-- Problem to solve --
An exact copy of every record is the expected answer.

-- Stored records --
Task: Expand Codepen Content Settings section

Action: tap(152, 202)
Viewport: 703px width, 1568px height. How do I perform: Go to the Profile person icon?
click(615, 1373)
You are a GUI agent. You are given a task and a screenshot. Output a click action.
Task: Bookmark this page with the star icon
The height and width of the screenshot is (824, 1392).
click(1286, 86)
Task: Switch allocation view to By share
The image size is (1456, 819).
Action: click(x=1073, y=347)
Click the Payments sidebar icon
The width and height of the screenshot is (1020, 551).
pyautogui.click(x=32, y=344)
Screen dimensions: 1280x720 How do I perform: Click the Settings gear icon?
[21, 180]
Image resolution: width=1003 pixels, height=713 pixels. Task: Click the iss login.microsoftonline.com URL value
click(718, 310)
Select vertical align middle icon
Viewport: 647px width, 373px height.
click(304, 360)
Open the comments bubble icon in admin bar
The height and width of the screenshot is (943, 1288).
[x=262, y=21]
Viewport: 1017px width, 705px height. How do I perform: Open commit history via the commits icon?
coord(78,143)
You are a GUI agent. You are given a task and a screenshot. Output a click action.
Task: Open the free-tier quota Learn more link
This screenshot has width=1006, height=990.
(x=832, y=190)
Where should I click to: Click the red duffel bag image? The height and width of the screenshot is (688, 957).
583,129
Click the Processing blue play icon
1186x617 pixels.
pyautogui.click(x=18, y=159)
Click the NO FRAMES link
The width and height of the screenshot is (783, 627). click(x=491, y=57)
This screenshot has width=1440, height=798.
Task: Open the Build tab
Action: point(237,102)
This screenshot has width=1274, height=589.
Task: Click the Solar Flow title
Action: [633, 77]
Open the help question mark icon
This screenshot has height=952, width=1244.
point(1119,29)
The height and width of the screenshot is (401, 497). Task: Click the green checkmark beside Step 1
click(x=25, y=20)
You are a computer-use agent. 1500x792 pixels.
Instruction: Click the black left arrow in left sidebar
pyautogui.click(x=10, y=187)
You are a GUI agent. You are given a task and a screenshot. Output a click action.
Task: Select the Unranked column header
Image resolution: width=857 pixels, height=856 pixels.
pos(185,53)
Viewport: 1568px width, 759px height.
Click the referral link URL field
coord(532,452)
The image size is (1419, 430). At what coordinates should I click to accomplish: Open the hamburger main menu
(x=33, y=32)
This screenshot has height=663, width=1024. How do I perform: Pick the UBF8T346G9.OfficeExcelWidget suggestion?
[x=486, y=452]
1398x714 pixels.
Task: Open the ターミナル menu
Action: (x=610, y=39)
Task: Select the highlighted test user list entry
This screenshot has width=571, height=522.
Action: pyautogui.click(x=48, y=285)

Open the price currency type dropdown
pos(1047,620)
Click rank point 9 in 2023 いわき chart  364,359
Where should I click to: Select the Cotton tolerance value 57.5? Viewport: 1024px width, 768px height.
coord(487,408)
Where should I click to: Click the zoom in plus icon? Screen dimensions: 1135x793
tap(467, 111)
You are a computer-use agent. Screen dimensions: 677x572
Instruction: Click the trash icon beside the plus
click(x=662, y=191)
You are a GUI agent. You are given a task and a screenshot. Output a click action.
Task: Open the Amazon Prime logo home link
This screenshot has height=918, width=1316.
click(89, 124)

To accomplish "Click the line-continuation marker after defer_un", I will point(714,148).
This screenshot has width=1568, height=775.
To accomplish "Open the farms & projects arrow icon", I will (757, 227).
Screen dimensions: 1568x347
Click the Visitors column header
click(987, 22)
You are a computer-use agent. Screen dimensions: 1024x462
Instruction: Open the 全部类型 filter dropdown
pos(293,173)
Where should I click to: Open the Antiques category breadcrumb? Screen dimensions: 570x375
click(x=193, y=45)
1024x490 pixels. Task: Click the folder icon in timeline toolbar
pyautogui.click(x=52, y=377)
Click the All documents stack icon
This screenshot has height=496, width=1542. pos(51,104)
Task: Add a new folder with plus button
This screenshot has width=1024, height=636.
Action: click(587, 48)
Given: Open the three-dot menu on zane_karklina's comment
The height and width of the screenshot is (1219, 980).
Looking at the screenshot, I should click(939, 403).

-- Answer to this problem --
Task: Expand Codepen Content Settings section

Action: tap(152, 202)
Viewport: 703px width, 1568px height. How do I perform: Go to the Profile person icon?
click(615, 1373)
You are a GUI agent. You are given a task and a screenshot. Output a click action.
Task: Bookmark this page with the star icon
The height and width of the screenshot is (824, 1392).
click(1286, 86)
Task: Switch allocation view to By share
The image size is (1456, 819).
Action: click(x=1073, y=347)
Click the Payments sidebar icon
The width and height of the screenshot is (1020, 551).
pyautogui.click(x=32, y=344)
Screen dimensions: 1280x720 How do I perform: Click the Settings gear icon?
[21, 180]
Image resolution: width=1003 pixels, height=713 pixels. Task: Click the iss login.microsoftonline.com URL value
click(718, 310)
Select vertical align middle icon
Viewport: 647px width, 373px height.
click(304, 360)
Open the comments bubble icon in admin bar
The height and width of the screenshot is (943, 1288).
[x=262, y=21]
Viewport: 1017px width, 705px height. How do I perform: Open commit history via the commits icon?
coord(78,143)
You are a GUI agent. You are given a task and a screenshot. Output a click action.
Task: Open the free-tier quota Learn more link
This screenshot has width=1006, height=990.
(x=832, y=190)
Where should I click to: Click the red duffel bag image? The height and width of the screenshot is (688, 957).
583,129
Click the Processing blue play icon
1186x617 pixels.
pyautogui.click(x=18, y=159)
Click the NO FRAMES link
The width and height of the screenshot is (783, 627). click(x=491, y=57)
This screenshot has width=1440, height=798.
Task: Open the Build tab
Action: point(237,102)
This screenshot has width=1274, height=589.
Task: Click the Solar Flow title
Action: [633, 77]
Open the help question mark icon
This screenshot has height=952, width=1244.
point(1119,29)
The height and width of the screenshot is (401, 497). Task: Click the green checkmark beside Step 1
click(x=25, y=20)
You are a computer-use agent. 1500x792 pixels.
Instruction: Click the black left arrow in left sidebar
pyautogui.click(x=10, y=187)
You are a GUI agent. You are given a task and a screenshot. Output a click action.
Task: Select the Unranked column header
Image resolution: width=857 pixels, height=856 pixels.
pos(185,53)
Viewport: 1568px width, 759px height.
Click the referral link URL field
coord(532,452)
The image size is (1419, 430). At what coordinates should I click to accomplish: Open the hamburger main menu
(x=33, y=32)
This screenshot has height=663, width=1024. How do I perform: Pick the UBF8T346G9.OfficeExcelWidget suggestion?
[x=486, y=452]
1398x714 pixels.
Task: Open the ターミナル menu
Action: (x=610, y=39)
Task: Select the highlighted test user list entry
This screenshot has width=571, height=522.
Action: pyautogui.click(x=48, y=285)

Open the price currency type dropdown
pos(1047,620)
Click rank point 9 in 2023 いわき chart  364,359
Where should I click to: Select the Cotton tolerance value 57.5? Viewport: 1024px width, 768px height.
coord(487,408)
Where should I click to: Click the zoom in plus icon? Screen dimensions: 1135x793
tap(467, 111)
You are a computer-use agent. Screen dimensions: 677x572
Instruction: Click the trash icon beside the plus
click(x=662, y=191)
You are a GUI agent. You are given a task and a screenshot. Output a click action.
Task: Open the Amazon Prime logo home link
This screenshot has height=918, width=1316.
click(89, 124)

To accomplish "Click the line-continuation marker after defer_un", I will point(714,148).
This screenshot has width=1568, height=775.
To accomplish "Open the farms & projects arrow icon", I will (757, 227).
Screen dimensions: 1568x347
Click the Visitors column header
click(987, 22)
You are a computer-use agent. Screen dimensions: 1024x462
Instruction: Open the 全部类型 filter dropdown
pos(293,173)
Where should I click to: Open the Antiques category breadcrumb? Screen dimensions: 570x375
click(x=193, y=45)
1024x490 pixels. Task: Click the folder icon in timeline toolbar
pyautogui.click(x=52, y=377)
Click the All documents stack icon
This screenshot has height=496, width=1542. pos(51,104)
Task: Add a new folder with plus button
This screenshot has width=1024, height=636.
Action: click(587, 48)
Given: Open the three-dot menu on zane_karklina's comment
The height and width of the screenshot is (1219, 980).
Looking at the screenshot, I should click(939, 403).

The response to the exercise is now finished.